### TRY IT
The required result is each line of the entries below containing the string "Email".

DATA START

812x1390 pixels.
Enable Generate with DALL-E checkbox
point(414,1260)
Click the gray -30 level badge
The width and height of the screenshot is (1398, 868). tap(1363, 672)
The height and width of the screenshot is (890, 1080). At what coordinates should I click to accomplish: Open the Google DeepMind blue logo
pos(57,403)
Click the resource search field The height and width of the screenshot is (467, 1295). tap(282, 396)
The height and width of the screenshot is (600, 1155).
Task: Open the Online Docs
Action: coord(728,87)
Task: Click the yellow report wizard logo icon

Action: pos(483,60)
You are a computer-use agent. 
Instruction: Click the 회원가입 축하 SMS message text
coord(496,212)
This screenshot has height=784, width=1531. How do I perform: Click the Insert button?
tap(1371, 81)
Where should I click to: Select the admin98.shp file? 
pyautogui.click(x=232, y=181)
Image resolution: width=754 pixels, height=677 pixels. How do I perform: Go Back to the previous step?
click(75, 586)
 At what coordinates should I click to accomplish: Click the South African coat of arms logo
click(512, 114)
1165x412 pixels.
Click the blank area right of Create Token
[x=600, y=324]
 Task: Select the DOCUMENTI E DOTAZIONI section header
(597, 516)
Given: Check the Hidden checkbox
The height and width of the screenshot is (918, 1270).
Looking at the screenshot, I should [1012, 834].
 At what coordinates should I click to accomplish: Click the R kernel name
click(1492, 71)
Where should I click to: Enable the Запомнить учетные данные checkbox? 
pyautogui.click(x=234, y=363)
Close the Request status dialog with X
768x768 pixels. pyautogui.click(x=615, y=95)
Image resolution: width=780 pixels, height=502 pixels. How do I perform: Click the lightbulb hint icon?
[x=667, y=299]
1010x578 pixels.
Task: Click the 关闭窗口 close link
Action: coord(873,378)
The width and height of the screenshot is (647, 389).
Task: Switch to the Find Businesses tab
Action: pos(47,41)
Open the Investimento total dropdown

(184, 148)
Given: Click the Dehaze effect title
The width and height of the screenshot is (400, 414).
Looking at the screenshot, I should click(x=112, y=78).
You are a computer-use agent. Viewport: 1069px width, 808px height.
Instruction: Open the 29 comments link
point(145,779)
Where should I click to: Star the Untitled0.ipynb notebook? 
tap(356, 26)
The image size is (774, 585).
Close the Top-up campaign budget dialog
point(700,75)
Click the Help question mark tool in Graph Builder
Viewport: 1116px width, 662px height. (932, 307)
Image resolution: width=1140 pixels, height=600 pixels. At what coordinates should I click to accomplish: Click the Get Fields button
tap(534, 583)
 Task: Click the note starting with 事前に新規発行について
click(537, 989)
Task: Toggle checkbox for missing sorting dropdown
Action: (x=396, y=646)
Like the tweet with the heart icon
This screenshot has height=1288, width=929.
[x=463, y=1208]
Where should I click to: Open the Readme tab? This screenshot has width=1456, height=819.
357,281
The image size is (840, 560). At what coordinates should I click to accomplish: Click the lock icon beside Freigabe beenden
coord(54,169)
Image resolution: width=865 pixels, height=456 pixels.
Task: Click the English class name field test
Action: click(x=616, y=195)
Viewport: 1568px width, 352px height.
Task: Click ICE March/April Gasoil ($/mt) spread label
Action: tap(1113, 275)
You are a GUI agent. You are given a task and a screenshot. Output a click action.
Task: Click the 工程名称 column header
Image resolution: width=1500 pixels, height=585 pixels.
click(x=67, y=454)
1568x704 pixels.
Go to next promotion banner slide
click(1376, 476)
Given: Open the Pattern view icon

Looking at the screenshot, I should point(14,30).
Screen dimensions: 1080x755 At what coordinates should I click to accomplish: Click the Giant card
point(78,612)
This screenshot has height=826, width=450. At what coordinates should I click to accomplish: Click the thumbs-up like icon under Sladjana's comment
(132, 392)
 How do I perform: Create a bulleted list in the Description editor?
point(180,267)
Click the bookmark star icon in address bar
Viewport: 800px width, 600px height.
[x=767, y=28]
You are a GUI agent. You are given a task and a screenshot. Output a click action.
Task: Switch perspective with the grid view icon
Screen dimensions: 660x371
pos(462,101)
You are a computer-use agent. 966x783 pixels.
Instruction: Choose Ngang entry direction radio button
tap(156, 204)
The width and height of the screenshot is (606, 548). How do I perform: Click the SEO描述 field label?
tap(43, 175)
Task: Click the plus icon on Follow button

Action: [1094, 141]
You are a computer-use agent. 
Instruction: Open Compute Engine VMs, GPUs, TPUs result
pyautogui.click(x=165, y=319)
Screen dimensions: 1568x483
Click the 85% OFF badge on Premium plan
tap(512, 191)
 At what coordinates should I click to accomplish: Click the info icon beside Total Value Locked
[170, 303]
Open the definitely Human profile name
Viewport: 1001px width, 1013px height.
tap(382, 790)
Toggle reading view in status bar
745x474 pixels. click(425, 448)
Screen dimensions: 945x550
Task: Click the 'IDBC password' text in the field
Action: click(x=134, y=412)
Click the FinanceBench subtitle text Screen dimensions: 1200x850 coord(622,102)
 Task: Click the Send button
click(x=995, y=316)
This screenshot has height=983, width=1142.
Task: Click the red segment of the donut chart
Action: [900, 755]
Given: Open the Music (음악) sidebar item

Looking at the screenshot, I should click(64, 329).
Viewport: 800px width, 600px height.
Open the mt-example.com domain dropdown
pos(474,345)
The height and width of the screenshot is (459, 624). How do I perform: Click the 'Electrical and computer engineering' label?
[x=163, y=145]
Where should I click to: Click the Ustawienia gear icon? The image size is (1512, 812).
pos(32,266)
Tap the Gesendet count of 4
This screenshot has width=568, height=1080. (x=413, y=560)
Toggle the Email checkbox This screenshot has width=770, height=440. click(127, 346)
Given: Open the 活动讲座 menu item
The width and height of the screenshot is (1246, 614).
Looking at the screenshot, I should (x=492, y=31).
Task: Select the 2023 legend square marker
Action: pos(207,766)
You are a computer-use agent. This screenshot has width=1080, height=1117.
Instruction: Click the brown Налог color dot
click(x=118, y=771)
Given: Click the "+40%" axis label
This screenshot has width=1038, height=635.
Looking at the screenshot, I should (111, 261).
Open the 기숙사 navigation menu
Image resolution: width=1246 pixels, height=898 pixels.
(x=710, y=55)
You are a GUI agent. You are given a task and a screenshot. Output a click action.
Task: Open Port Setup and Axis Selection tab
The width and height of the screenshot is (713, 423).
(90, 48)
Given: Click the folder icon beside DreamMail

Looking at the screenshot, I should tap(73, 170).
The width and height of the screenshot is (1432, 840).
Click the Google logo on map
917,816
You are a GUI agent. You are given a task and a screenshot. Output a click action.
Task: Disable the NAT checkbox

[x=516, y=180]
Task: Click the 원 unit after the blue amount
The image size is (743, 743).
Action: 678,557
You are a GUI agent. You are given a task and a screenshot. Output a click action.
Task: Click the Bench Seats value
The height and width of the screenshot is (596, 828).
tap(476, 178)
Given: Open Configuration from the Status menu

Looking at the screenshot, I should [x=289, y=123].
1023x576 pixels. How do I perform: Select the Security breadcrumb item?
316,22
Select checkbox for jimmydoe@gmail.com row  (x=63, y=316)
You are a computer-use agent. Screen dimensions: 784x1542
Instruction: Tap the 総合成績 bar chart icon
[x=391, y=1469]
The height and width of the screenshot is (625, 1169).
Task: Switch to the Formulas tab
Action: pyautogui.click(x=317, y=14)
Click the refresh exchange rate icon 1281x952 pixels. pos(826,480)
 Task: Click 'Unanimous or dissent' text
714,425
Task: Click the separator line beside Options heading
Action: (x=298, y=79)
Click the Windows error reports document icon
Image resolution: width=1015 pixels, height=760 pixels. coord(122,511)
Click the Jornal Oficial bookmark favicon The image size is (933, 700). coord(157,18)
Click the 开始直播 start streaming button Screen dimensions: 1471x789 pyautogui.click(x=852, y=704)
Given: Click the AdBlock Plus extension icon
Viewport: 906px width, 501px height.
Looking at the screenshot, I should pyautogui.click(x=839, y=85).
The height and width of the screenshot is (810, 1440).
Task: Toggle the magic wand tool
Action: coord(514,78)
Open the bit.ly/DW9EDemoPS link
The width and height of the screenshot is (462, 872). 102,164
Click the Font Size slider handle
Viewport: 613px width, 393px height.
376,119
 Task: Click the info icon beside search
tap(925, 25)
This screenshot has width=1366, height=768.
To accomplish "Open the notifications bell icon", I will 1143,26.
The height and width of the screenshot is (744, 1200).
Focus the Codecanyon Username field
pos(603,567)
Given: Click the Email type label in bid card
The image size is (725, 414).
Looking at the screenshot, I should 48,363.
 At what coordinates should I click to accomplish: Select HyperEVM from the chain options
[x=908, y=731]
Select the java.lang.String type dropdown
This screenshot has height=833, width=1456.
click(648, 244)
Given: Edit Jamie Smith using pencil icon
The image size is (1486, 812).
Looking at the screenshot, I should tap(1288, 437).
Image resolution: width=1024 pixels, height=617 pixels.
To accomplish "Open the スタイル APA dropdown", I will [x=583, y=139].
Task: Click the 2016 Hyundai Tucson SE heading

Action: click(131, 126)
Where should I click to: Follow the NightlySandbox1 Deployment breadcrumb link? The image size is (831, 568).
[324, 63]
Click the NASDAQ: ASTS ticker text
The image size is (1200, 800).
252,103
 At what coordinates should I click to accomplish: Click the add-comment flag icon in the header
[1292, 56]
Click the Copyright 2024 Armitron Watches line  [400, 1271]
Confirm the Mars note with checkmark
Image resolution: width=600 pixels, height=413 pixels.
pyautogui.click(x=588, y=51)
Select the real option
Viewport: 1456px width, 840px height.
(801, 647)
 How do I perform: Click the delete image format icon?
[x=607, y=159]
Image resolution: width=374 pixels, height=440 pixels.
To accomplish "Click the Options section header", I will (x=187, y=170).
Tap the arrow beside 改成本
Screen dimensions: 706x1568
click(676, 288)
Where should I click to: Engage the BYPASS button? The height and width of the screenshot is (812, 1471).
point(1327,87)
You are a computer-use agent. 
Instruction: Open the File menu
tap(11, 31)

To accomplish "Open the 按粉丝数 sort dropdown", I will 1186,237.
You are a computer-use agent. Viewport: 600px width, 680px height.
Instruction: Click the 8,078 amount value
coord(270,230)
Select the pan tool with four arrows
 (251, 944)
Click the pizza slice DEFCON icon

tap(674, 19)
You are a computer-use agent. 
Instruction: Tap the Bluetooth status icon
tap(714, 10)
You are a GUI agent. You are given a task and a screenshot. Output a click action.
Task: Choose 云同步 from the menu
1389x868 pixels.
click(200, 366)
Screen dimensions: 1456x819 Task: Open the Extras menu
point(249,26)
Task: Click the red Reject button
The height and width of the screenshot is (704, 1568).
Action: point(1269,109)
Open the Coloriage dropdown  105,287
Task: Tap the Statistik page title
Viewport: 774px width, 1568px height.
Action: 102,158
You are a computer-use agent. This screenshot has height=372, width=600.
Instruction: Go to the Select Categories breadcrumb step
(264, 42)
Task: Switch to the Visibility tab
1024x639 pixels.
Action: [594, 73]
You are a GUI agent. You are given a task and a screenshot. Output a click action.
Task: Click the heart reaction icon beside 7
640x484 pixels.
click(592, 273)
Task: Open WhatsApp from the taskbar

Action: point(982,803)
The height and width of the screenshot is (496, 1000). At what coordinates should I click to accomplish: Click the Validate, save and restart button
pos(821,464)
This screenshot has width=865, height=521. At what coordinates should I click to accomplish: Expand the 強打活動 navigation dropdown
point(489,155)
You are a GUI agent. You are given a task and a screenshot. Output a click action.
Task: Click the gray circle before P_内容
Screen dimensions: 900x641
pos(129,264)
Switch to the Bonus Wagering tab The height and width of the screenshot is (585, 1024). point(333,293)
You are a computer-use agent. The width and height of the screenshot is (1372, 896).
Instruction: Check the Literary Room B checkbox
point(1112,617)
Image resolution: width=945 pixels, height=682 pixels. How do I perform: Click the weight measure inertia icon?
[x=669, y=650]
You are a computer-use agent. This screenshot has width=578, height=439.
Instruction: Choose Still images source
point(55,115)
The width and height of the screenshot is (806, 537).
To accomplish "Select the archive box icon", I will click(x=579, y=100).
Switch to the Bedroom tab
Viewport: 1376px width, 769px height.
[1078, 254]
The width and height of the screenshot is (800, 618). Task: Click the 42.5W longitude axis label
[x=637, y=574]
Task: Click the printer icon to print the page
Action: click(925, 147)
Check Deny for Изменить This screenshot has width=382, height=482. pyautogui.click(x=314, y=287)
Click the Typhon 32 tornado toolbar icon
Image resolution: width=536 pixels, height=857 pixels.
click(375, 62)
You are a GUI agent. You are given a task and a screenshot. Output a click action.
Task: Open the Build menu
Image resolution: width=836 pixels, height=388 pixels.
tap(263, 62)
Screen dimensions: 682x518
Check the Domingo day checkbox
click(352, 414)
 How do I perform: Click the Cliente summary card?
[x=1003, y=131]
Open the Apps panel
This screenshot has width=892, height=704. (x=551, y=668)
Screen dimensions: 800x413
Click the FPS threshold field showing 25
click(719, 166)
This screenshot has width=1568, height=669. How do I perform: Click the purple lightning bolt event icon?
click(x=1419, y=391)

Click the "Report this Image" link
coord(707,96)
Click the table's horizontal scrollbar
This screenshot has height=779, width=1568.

DATA END

### ANSWER AREA
Toggle the Email checkbox This screenshot has width=770, height=440. click(127, 346)
Given: Click the Email type label in bid card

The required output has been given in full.